The grid didn’t represent how I feel right now. The objects are:

  1. DND dice: I started playing this game with my friends. Normally I’d never have time.
  2. Can of chickpeas: We don’t want to go to the grocery store too often so we got the Costco pack of chickpeas for the intervals between fresh vegetables.
  3. Sweater for a vodka bottle: I found it in my girlfriend’s house. It’s just funny and covered in cat hair.
  4. Airpods: I bought these to wear while I’m walking to school, now I wear them 5+ hours per day which really makes my ears hurt.
  5. Nintendo Switch: the thing to play Animal Crossing on. I wouldn’t have bought one if it weren’t for quarantine.
  6. Lotion: My skin is super dry from staying inside all day.
  7. Origami star: my girlfriend is making a lot of these.
  8. Vermont DoL form: She is also trying to get her unemployment check but they don’t even pick up the phone anymore because thousands of people are calling.
  9. 14 cans and 5 bottles: the beverage consumption of 3 bored people over 24 hours.

Poor Images 🥺

1. Fried Memeself

From left to right: original photo, fried meme (lowest quality JPEG compression x20,) unsuccessful algorithmic enhancement.

2. Most Beautiful Self

Images now belong to Meitu and various data brokers/governments.


3. Virtual Cute Happy Animal Timesuck Hobby Birthday self

Learning to Love You More

Task: Photograph a scar and write about it.

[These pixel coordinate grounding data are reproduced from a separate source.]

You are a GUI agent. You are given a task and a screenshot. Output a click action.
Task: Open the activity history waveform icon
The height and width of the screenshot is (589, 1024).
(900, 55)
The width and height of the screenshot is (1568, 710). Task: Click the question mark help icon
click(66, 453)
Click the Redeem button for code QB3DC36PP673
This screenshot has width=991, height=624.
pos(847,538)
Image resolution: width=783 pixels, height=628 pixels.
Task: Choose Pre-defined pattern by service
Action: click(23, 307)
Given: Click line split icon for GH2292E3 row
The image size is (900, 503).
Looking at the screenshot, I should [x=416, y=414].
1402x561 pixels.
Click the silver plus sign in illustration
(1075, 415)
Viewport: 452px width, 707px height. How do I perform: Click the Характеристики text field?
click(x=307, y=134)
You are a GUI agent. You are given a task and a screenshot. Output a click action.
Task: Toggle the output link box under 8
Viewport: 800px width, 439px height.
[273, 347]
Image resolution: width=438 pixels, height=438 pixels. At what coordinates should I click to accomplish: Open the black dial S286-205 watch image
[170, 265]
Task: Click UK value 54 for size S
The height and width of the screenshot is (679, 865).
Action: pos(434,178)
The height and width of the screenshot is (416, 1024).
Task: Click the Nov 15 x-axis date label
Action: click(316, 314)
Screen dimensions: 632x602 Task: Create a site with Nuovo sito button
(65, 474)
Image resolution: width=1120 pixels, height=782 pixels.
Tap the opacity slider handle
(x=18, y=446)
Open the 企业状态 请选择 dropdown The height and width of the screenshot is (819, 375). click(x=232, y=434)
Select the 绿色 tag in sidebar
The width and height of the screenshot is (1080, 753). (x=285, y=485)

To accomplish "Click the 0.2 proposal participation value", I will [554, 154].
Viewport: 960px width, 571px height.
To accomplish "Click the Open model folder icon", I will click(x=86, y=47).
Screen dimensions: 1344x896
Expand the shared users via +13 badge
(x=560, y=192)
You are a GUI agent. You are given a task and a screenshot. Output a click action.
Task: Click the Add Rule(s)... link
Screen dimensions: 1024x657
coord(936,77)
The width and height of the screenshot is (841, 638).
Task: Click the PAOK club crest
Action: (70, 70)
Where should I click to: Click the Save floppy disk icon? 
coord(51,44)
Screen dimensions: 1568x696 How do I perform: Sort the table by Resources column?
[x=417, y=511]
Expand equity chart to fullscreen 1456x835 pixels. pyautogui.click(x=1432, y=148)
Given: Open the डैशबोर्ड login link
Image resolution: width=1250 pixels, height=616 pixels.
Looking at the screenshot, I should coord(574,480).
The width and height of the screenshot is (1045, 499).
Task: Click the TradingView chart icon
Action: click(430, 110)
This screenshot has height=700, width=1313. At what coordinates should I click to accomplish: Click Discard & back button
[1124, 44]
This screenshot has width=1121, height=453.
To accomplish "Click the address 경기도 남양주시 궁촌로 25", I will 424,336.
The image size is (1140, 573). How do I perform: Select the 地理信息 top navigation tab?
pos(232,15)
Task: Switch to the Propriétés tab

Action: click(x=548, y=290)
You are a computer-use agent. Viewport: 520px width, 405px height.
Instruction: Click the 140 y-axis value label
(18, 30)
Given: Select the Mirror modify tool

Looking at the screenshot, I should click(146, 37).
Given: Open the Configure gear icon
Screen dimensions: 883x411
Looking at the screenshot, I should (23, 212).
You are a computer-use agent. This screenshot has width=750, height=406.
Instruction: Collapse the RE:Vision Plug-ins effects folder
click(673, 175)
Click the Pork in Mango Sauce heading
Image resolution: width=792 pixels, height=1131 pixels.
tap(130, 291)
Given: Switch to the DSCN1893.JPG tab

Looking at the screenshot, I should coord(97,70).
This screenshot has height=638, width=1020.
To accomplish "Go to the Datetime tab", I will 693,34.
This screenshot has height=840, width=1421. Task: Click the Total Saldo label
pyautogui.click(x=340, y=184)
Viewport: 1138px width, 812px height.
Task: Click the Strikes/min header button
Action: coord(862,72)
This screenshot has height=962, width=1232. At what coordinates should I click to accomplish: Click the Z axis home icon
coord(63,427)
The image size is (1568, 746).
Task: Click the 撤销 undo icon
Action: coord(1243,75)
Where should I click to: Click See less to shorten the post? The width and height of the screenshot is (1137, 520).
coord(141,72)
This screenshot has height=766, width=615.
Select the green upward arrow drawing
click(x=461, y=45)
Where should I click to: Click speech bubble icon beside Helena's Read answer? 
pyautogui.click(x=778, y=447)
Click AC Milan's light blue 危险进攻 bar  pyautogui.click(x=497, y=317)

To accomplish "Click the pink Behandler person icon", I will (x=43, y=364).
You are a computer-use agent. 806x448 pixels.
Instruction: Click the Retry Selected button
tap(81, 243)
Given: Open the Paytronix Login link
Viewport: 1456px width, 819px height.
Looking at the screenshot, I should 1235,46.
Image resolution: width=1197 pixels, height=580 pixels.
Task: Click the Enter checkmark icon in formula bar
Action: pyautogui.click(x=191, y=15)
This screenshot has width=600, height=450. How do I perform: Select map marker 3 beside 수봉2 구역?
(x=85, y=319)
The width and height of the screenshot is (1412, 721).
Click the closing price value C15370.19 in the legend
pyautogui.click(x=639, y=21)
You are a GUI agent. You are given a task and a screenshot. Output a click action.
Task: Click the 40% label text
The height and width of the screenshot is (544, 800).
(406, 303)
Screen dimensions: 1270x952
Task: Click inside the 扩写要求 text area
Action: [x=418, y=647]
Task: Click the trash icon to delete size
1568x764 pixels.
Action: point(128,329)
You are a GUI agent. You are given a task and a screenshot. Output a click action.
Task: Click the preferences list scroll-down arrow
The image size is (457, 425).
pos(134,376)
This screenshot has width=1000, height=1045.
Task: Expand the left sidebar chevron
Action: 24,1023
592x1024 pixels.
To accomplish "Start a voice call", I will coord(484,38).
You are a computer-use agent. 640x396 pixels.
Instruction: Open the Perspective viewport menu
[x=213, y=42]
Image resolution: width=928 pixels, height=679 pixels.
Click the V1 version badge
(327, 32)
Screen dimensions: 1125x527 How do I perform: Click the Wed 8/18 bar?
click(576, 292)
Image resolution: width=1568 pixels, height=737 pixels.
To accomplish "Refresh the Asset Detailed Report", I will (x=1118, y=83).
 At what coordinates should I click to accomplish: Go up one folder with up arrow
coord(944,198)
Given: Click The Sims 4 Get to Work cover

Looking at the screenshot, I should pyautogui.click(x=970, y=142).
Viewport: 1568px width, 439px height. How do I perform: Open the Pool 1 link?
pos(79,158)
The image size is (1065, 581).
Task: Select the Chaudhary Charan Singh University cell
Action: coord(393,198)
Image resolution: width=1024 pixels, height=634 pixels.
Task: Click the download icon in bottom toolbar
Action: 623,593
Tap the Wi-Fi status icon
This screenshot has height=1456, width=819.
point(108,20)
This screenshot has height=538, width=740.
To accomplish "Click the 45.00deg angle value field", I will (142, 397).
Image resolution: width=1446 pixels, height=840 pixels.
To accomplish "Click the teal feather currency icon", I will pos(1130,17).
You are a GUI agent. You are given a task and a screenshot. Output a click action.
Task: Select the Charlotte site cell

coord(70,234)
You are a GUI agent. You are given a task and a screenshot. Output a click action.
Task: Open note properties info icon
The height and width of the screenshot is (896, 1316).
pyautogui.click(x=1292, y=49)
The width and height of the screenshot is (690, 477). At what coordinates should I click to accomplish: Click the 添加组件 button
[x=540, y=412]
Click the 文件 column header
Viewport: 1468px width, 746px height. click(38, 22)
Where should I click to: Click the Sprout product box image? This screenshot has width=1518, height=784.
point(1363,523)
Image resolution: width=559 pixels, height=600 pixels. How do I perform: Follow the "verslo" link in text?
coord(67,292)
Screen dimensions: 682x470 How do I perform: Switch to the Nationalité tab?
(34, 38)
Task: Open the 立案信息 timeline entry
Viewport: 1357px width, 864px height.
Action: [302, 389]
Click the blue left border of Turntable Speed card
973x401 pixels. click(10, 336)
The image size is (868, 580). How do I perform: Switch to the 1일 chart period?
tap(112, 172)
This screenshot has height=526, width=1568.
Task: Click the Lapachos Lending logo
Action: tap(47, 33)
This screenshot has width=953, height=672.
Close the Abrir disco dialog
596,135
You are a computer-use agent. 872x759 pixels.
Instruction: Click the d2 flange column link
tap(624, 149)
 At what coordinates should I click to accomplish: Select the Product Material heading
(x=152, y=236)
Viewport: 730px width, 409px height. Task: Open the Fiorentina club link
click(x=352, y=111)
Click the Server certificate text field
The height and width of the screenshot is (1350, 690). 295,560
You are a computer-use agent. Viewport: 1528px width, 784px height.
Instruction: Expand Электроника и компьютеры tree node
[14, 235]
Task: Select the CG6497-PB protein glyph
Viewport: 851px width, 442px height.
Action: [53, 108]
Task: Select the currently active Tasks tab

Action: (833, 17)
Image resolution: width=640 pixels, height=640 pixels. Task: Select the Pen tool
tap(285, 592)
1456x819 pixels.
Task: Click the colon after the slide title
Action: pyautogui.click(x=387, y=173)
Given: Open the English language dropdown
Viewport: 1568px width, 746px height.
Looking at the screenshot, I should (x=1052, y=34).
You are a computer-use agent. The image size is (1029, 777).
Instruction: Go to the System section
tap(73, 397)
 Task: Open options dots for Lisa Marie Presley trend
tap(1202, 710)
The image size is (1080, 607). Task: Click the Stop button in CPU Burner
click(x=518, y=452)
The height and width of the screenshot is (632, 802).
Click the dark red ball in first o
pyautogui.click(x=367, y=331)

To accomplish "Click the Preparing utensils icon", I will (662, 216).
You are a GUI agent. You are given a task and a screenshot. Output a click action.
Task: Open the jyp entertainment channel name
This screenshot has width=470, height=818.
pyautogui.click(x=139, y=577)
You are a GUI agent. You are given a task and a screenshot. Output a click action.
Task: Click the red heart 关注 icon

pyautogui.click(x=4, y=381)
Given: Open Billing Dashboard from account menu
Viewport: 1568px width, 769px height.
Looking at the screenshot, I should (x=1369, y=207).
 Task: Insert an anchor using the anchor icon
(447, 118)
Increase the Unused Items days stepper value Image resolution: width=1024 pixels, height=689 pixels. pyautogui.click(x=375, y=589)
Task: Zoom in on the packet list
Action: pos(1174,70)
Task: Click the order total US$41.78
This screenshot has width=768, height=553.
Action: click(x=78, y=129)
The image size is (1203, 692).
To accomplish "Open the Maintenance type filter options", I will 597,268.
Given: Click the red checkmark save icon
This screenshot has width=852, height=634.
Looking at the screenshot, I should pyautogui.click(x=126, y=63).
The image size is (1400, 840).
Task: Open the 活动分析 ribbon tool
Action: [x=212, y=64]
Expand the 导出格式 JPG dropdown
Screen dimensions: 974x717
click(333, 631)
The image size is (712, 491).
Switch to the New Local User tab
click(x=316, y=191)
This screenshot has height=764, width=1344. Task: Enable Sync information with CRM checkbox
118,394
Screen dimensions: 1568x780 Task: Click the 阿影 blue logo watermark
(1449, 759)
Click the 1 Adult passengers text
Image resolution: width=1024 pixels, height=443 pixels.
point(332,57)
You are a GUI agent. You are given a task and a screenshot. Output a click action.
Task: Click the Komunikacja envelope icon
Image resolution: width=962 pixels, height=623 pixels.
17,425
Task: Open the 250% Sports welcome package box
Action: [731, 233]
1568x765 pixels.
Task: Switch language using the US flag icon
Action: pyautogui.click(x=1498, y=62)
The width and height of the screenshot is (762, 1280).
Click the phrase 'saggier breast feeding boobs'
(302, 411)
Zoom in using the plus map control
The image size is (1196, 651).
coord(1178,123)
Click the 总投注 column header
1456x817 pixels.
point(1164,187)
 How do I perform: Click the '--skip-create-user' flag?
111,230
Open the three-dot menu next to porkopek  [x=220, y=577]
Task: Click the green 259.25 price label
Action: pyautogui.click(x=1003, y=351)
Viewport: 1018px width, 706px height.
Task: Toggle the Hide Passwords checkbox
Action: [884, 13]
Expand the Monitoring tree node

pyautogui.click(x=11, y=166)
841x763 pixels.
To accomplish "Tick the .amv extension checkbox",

I made an infographic of my girlfriend’s scars from being a sous chef. She also has a gnarly scar further up her arm from trying to stand on a plastic reindeer as a kid. She fell off the reindeer and impaled herself on the antlers 🙁

Walk Outside

Documentation of a walk around downtown Burlington, Vermont on a rare 60° day (it’s snowing now.) It’s even emptier than usual as most of the businesses are closed. I wanted to capture the sense of abandonment and muted color palette. I also like seeing how ‘beautiful’ images are created by humans attempting to reconstruct nature.

Complete album (71 photos)

Distortion Experiments

Experiment 1: Real Gamers Only

I tried to take a self portrait in my girlfriend’s glasses as we played Animal Crossing. However, there wasn’t enough contrast between the TV and the ambient lighting (it was dark outside) to see anything other than the silhouette of my hand.

Experiment 2: Skate Park Teapot

We thought it looked like a fisheye skate park video. Unfortunately, the teapot is a little too dirty.

Experiment 3: Yet Another “Funny” Zoom Virtual Background

I wish I had a better webcam so this looked less chaotic, but it’s still funny.